Depends exactly what you are coding in, HTML or XHTML. Once you know that then it is a process of choosing which type of doctype, transitional, strict, or frameset.
frameset- This one is obvious, if you are using frames, use this.
transitional- I am not sure if W3 meant this or not, but I usually think of transitional being used if you are transistioning between two languages (i.e. HTML and XHTML). It's less strict but still gets you going in the right direction.
strict- It's just that, strict. Everything has to be exactly according to w3 standards. This is the most standards compliant way of doing things and, as I see it, the only way coding should be done (unless of course you have frames).
And lets not forget the DTD to the module based XHTML (1.1)
Modularization takes markup and turns it into 'subsets' or abstract modules
For example, core modules would be:
Structural elements, Text containers, Hyperlinking, List oriented elements.
<!DOCTYPE html PUBLIC "-//W3C//DTD XHTML 1.1//EN" "http://www.w3.org/TR/xhtml11/DTD/xhtml11.dtd">
And a few side notes:
the DTD will be placed ABOVE your html element <html>.

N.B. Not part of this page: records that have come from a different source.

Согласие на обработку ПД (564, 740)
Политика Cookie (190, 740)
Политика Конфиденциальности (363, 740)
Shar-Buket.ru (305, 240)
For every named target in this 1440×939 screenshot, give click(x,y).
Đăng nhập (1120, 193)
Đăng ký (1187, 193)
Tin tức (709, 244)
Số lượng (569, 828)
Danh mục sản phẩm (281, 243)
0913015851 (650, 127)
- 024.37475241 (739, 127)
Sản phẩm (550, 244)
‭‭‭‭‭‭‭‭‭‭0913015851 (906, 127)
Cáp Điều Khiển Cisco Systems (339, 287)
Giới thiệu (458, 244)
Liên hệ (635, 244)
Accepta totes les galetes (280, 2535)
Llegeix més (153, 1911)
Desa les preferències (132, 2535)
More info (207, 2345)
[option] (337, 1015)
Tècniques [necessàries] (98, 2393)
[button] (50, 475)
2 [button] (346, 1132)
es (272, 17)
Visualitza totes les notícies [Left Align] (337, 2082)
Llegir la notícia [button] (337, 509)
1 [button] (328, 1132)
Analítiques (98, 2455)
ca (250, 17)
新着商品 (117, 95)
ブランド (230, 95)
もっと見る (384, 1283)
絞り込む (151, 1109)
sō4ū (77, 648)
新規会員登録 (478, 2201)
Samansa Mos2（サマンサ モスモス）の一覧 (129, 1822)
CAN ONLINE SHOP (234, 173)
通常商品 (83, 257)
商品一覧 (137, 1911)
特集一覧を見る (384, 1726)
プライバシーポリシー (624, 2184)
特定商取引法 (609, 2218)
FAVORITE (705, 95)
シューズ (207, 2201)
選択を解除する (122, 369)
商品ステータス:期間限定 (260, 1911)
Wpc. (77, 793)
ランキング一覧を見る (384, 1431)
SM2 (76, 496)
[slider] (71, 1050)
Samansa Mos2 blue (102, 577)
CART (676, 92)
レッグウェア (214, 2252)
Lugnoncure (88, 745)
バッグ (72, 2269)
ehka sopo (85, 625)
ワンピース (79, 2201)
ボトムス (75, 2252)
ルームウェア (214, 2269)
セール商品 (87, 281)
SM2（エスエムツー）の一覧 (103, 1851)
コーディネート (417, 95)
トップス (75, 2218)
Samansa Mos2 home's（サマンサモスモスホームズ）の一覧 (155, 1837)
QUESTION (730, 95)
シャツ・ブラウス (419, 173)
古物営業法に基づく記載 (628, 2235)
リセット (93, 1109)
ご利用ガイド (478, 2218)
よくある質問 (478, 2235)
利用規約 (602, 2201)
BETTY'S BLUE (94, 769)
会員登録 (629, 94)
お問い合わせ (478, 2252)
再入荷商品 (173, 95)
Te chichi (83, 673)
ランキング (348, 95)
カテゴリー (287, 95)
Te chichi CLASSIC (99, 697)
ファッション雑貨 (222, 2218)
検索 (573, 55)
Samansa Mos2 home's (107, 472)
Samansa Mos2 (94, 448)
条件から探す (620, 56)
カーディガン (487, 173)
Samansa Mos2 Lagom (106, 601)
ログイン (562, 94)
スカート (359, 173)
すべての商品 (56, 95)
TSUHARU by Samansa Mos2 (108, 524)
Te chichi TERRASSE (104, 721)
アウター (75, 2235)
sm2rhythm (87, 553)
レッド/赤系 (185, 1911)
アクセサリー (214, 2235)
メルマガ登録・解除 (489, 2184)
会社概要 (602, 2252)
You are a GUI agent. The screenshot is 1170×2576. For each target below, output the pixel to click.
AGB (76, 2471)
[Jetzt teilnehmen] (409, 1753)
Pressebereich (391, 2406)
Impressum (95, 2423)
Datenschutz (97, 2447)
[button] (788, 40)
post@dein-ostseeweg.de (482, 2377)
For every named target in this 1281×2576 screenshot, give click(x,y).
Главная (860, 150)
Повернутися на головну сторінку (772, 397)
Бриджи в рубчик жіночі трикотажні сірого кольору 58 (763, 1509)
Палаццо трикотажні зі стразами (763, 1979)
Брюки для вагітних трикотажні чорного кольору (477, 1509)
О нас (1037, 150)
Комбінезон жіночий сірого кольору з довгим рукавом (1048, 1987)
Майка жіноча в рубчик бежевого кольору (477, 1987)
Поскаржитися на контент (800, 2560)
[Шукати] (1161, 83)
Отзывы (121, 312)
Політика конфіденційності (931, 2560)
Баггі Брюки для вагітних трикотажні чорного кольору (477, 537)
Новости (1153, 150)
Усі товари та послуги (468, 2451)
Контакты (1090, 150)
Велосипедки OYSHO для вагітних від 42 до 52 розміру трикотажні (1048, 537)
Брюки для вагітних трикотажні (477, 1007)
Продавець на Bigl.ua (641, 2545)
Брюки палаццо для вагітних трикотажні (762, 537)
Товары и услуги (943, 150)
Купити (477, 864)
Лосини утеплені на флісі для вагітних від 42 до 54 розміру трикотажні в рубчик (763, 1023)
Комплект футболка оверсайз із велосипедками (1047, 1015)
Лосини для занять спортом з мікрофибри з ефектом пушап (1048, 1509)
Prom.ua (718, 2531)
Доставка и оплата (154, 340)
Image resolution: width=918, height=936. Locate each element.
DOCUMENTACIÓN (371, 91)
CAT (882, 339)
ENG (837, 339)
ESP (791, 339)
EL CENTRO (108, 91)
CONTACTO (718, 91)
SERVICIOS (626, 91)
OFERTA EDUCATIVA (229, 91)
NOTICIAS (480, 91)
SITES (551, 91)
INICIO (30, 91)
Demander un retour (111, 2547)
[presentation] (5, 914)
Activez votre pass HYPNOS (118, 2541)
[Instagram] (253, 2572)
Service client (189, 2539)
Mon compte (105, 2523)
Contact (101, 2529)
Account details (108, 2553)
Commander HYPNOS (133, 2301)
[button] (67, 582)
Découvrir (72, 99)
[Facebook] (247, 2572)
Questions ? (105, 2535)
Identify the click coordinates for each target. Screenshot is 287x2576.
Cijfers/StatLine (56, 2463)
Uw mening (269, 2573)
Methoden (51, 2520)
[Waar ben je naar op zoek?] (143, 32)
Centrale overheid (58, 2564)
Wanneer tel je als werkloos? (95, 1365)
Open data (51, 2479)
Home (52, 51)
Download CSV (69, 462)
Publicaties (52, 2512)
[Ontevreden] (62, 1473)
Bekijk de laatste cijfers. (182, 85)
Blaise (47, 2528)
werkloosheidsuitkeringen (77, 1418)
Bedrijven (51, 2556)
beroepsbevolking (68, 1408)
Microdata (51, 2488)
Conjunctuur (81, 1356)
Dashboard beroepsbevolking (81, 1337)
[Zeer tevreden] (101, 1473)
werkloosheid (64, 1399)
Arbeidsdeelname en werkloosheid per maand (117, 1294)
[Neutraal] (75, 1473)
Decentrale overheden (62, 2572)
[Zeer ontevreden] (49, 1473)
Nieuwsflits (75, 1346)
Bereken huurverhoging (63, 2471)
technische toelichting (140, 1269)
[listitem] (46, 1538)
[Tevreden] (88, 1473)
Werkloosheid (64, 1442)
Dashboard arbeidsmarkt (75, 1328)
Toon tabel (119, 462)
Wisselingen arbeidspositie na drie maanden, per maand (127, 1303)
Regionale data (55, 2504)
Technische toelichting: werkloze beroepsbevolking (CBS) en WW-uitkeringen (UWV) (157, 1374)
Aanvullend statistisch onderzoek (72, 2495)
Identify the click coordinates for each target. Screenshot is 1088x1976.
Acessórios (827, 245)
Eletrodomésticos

A DTD is NOT a regular element OR a comment tag,
it's important its not treated like either.
Also note, its important that DOCTYPE is in caps.
Moderator:General web building Get out from under them, resist and multiply.
Get out from under precipice and see the sky.
Well, the browser will interpret the markup reardless of a Doctype. The Doctype is used to tell the browser what language is used, and where the base Document Type Declaration (W3's DTD file) is located. However, if you don't use valid code, then adding the Doctype is useless, as your browser uses its own DTD to translate the tags.